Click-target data
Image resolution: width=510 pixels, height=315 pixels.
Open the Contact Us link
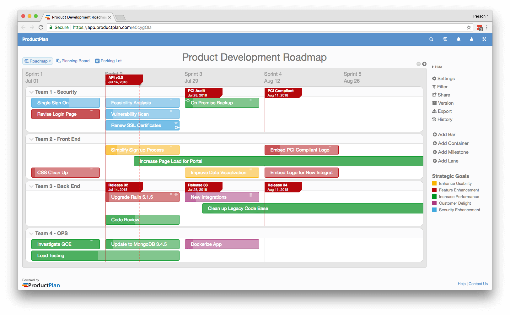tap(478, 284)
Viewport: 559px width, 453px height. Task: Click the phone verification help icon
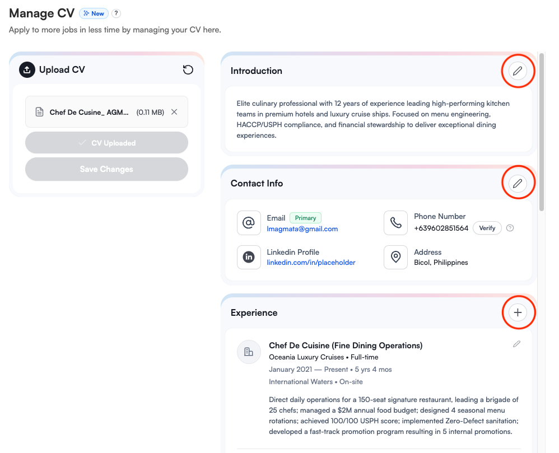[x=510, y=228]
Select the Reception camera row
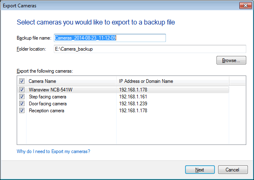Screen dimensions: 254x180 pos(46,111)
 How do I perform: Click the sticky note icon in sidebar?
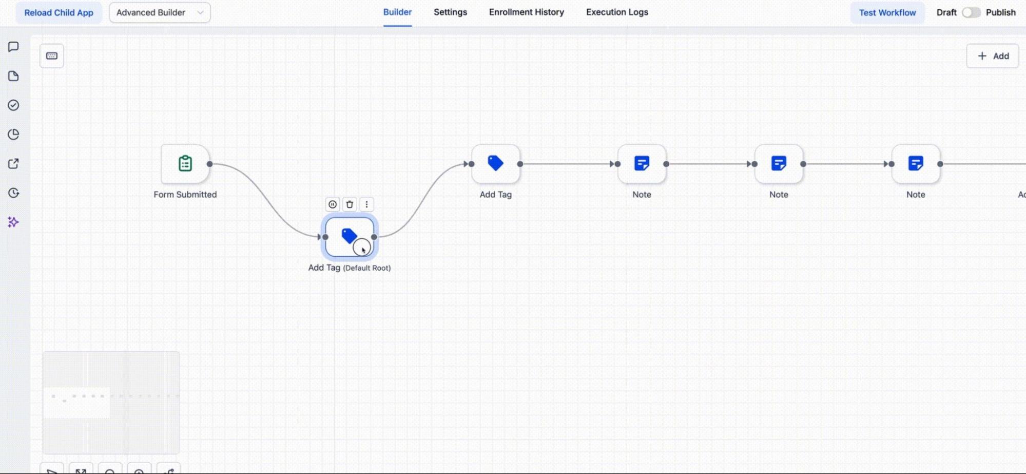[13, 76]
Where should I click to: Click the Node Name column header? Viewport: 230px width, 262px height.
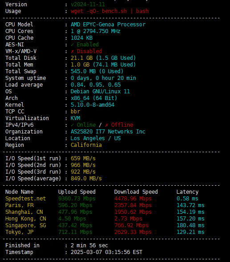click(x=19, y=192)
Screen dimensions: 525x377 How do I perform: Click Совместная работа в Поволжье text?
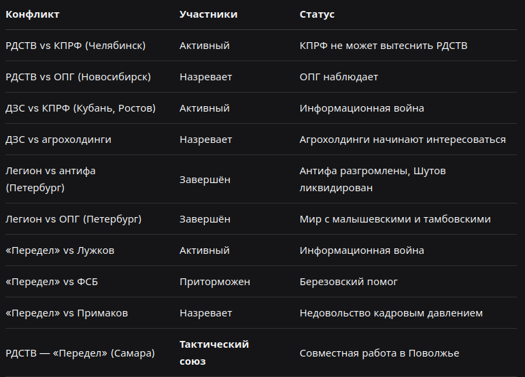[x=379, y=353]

## PROMPT
Could you quote the whole listing above word for word, leaving the pictures out?

## EXPECTED ANSWER
Image resolution: width=510 pixels, height=315 pixels.
Open the Contact Us link
tap(478, 284)
Viewport: 559px width, 453px height. Task: Click the phone verification help icon
[x=510, y=228]
Select the Reception camera row
Screen dimensions: 254x180 pos(46,111)
 How do I perform: Click the sticky note icon in sidebar?
[13, 76]
Where should I click to: Click the Node Name column header? Viewport: 230px width, 262px height.
click(x=19, y=192)
Screen dimensions: 525x377 How do I perform: Click Совместная работа в Поволжье text?
[x=379, y=353]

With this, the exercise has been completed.